Para su sorpresa, ella le abrió la túnica y puso las cálidas palmas de las manos sobre él. Sus finos dedos le empezaron a acariciar el vello del pecho, retorciendo y tirando delicadamente de los suaves mechones. En sus ojos se pintaba un creciente deseo.

Murat se levantó y dejó que la túnica le resbalase al suelo Y, después, la despojó a ella de la seda de color lila. Por un instante, ambos se admiraron recíprocamente. Él alargó una mano y la acarició delicadamente. Adora correspondió a la caricia. Murat dio un paso adelante, la tomó en sus brazos y, con la cabeza de ella apoyada en un hombro, la condujo despacio a su diván. La tendió suavemente sobre la sábana de seda y quedó un momento de pie delante de ella. Después se le unió ansiosamente, cuando ella abrió los brazos.

Murat arrancó los alfileres de concha de los cabellos de ella. Después extendió aquella mata espesa y perfumada de lirio alrededor de los dos. Solamente entonces buscó su boca, y Adora se estremeció, pues sus besos tenían la dulzura del recuerdo y la sal de la expectación.

– Eres perfecta, mi Adora -murmuró suavemente-. Y, para que no vuelva a haber ningún malentendido entre nosotros, deja que te diga lisa y llanamente que te amo. El sultán de los otomanos pone su corazón a tus lindos y blancos pies, amada, y te suplica humildemente que seas la madre de sus hijos. No volveré a pelearme contigo. Deja que siembre mi semilla en tu fértil jardín. Deja que te quiera, y la nueva vida crecerá en tu interior.

Ella guardó silencio durante un momento.

– Y si me negase, mi señor, ¿qué pasaría? -preguntó luego.

– Te enviaría lejos de mí, paloma, probablemente a Constantinopla. Pues no podría permanecer cerca de ti sin hacerte el amor.

– ¿Y no te enfadarás conmigo, como tu padre, porque me gusta estudiar y leer? -No.

– Entonces ven, mi amado señor. Se acerca la primavera y, si queremos tener una buena cosecha antes de que termine el año, debemos empezar en seguida.

El se quedó asombrado por su franqueza. Adora rió maliciosamente.

– ¡Oh, Murat, qué tonto eres! ¡Te quiero! Lo confieso, aunque no sé si debería hacerlo. Siempre te he querido. Tú fuiste mi primer amor y ahora parece que vas a ser el último. Mi amor de ahora y para siempre. Así estaba escrito en las estrellas antes de que cualquiera de los dos arraigase en el vientre de nuestras madres. Así me lo ha asegurado Alí Yahya.

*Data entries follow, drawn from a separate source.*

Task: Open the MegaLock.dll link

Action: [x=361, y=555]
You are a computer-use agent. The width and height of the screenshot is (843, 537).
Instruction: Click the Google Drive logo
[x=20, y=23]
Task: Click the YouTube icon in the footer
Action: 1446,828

Los ansiosos labios de Murat encontraron los igualmente ansiosos de su amante y pronto su boca abrasó la de Adora deslizándose después por su cuerpo, gustando el pecho y el vientre. Cuando por fin la penetró, ella estaba sólo consciente a medias: nunca, nunca había conocido una dulzura semejante. Gritó de alegría cuando él la poseyó y, una vez más, vertió su simiente en ella. Y en aquel instante esplendoroso, antes de que el placer la reclamase por entero, Adora supo que había concebido un hijo.

CAPÍTULO 17

Después de dos años, la ciudad de Adrianópolis había caído en poder de los turcos. Prácticamente no recibió ninguna ayuda de Constantinopla. Como el emperador era vasallo del sultán, no se atrevió a enviar sus tropas.

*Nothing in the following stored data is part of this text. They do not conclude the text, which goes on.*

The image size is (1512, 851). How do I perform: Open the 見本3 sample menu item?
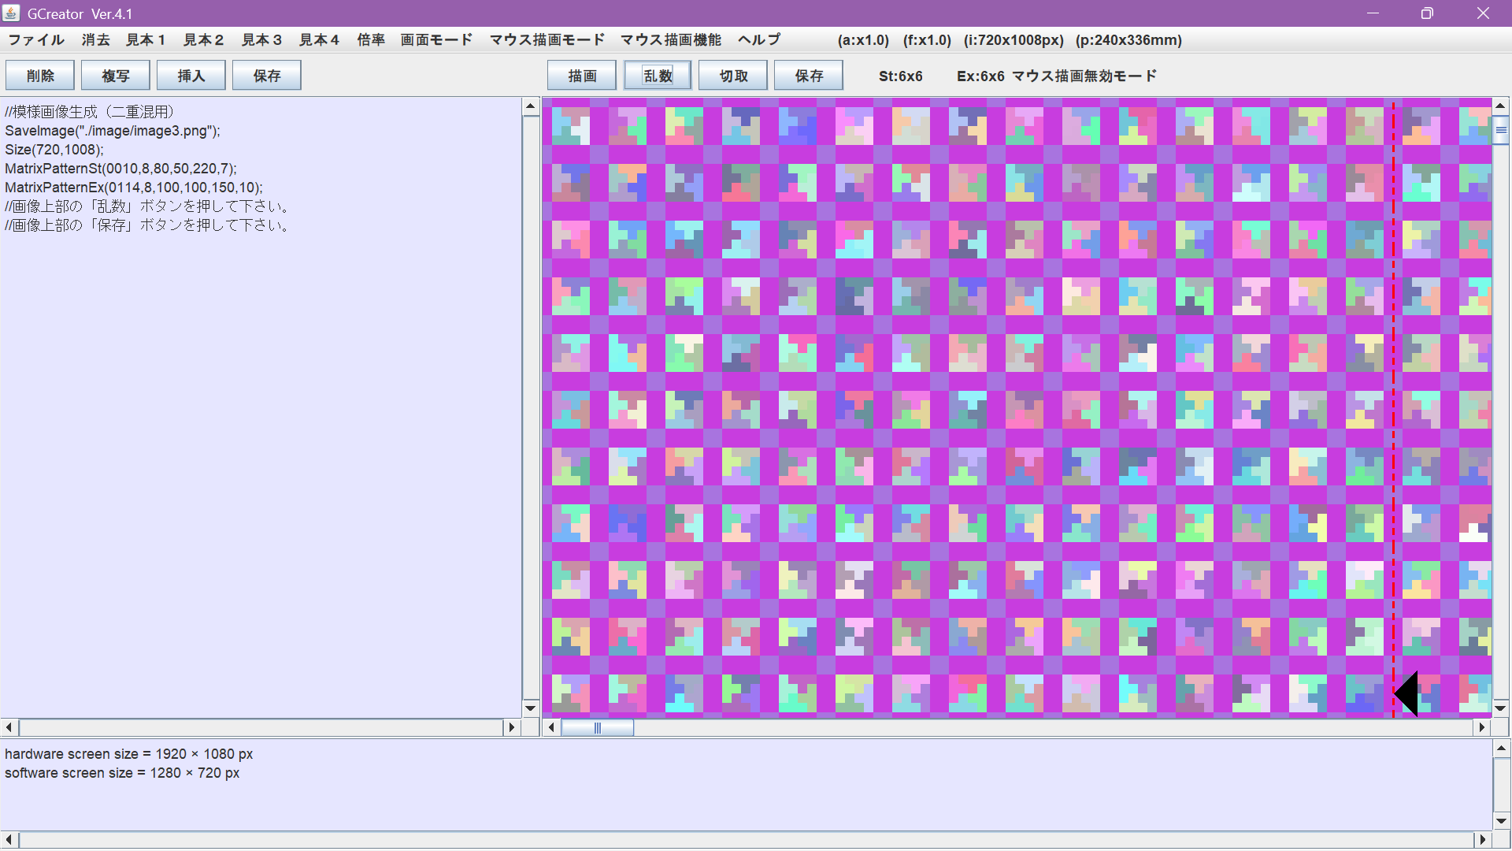point(261,40)
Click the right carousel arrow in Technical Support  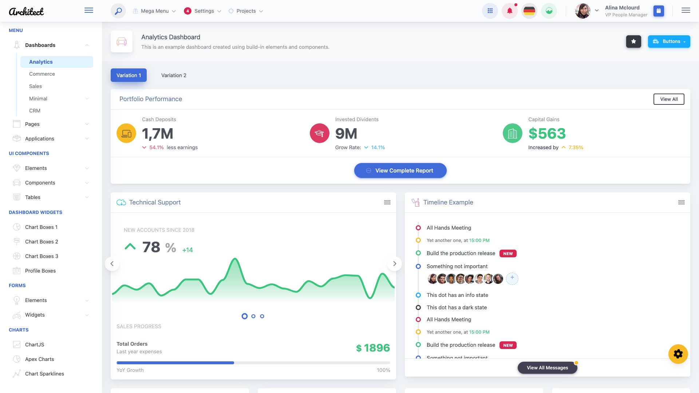(394, 263)
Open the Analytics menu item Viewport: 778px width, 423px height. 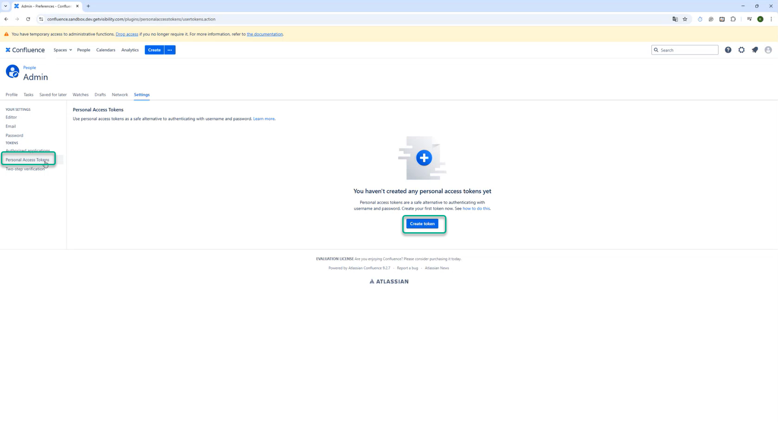point(130,50)
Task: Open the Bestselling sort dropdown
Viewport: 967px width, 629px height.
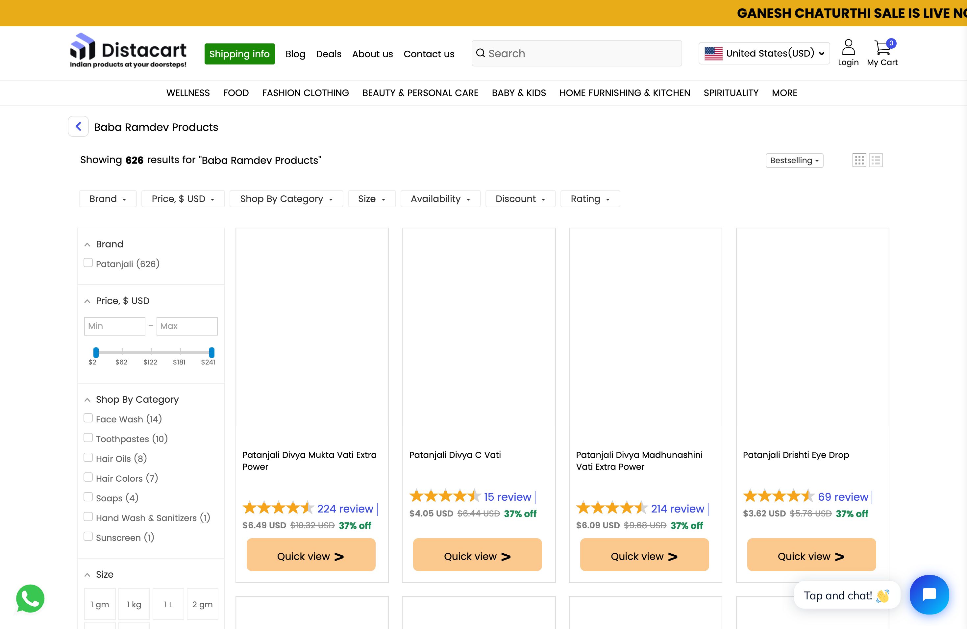Action: 794,160
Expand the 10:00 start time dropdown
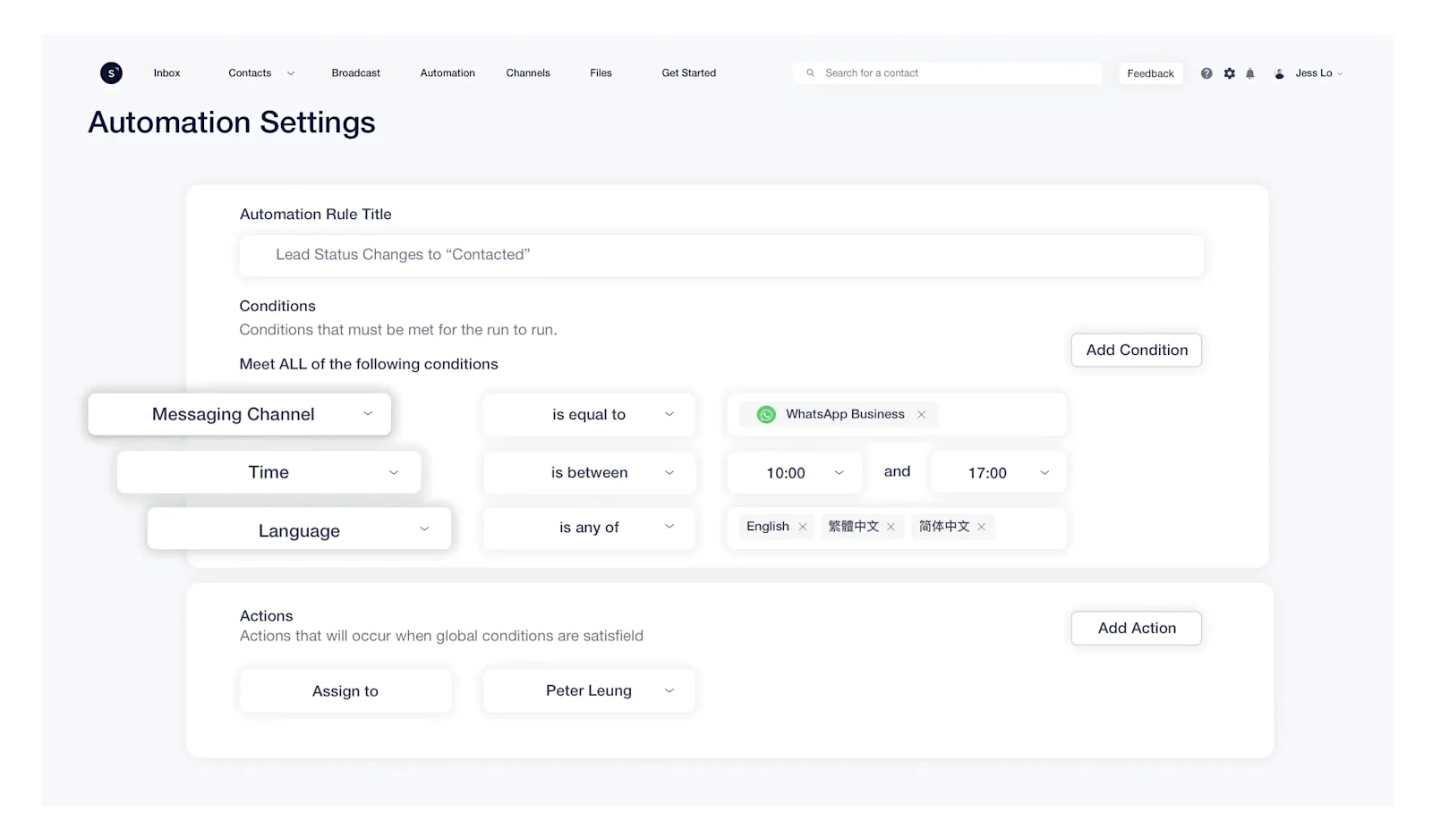The height and width of the screenshot is (829, 1432). tap(839, 472)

Los mercaderes más ricos de Constantinopla habían reclutado una tropa de caballería y dos de soldados de infantería. Después de abastecerlos y pagarles un año de sueldo por anticipado, los enviaron a proteger sus importantes inversiones en las fábricas y casas de exportación de la ciudad de Tracia. Pero, una vez dentro de la ciudad, los mercenarios se vieron atrapados con los habitantes. A éstos no les hizo ninguna gracia tener que alimentar a varios cientos de bocas adicionales.